1. Teater merupakan kesenian yang paling kompleks, karena dalam seni teater memerlukan beberapa unsur kesenian seperti: seni sastra, seni tari(gerak), musik,


2. seni rupa (artistik panggung). Bentuknya: gerak(akting), dialog, monolog, suara (vokal), sedangkan wujudnya : Longser.
3. Tari adalah gerak berirama, merupakan seni yang menitikberatkan pada gerak tubuh manusia dan dinikmati secara visual.Pada umumnya tari tidak terpisahkan dari dukungan musik.Bentuknya : gerak tubuh Wujudnya : Jaipongan, Badaya.
4. Seni Musik/Karawitan: pada dasarnya lebih bersifat auditif karena hal pertama yang dapat dinikmati dari sebuah alat musik adalah suaranya.Bentuk: nada, ritme, irama (tempo), dan birama.Wujudnya: instrumental, vokal dan campuran.Musik adalah produk pikiran manusia  yang diimplementasikan dengan cara menyusun suara atau bunyi (baik yang bernada atau tidak bernada) secara struktural.Struktural: misalnya melodi pokok dibawakan gambang, iringan oleh saron, bonang, rincik, dan goong.Musik adalah nada atau suara yang disusun sedemikian rupa berdasarkan ritme, tempo, timbre dan dinamika.Sementara itu, dalam bahasa musik antara suara dan bunyi memiliki maksud tertentu. Suara ditujukan untuk penamaan terhadap sumber musik yang berupa benda hidup (suara manusia), sedangkan bunyi untuk penamaan terhadap sumber musik dari alat musik.
5. Seni Rupa, seni yang hanya bisa dinikmati oleh visual (mata).Bentuknya : titik, kumpulan titik menjadi garis,kumpulan garis menjadi  bidang dan kumpulan bidang menjadi ruang. Wujudnya : Lukisan.

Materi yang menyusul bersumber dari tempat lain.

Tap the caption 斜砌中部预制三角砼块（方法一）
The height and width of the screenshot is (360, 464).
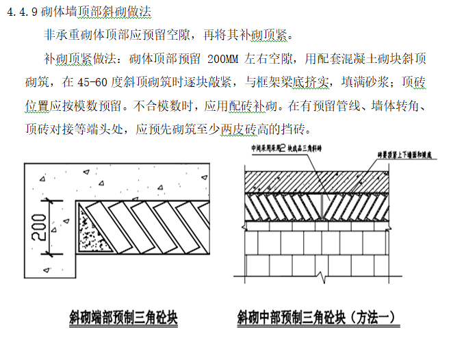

6. Film adalah karya manusia yang memiliki medium seni cukup kompleks dengan ditunjang pula oleh teknologi digital yang sangat canggih. Bentuknya terdiri dari: naskah, dialog, musik, artistik (rupa), potografi, lukisan (properti), dan tata cahaya. Wujudnya terdiri atas film bisu dan film suara.
7. Seni Sastra, merupakan salah satu bentuk seni yang imajinatif, karena media yang digunakan adalah kata-kata.Bentuknya: hurup,kalimat, kata-kata.Wujudnya : novel, puisi, dan dongeng.